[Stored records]
↓
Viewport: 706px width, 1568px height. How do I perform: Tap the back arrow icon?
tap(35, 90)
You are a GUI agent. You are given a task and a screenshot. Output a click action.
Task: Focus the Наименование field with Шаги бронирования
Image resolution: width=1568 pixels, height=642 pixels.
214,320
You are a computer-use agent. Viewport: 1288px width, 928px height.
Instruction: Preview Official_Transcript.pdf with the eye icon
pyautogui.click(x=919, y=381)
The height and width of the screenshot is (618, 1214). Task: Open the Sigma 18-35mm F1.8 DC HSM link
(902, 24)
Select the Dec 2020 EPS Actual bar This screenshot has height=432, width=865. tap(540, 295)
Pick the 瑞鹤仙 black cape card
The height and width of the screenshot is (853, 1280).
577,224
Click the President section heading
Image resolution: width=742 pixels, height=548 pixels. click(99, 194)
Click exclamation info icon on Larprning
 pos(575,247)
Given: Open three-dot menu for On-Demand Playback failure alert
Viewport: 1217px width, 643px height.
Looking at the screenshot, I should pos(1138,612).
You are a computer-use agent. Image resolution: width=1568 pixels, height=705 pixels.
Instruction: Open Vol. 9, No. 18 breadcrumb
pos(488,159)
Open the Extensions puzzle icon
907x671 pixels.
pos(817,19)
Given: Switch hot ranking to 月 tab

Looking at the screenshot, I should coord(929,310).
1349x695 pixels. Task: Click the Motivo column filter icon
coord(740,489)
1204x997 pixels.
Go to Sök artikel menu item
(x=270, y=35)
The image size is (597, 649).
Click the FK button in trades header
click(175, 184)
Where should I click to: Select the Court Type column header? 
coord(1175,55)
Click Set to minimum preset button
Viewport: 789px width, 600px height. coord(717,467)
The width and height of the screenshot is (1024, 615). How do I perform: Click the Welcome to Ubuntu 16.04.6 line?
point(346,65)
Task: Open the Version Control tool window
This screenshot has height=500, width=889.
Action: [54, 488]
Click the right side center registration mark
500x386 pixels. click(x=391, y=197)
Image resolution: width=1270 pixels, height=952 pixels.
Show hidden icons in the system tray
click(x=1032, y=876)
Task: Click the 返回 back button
↑
WHAT THIS TASK INVOLVES |
When the entries above show the word "computer" in a line, copy that line out.

TASK RESPONSE |
You are a computer-use agent. Viewport: 1288px width, 928px height.
You are a computer-use agent. Image resolution: width=1568 pixels, height=705 pixels.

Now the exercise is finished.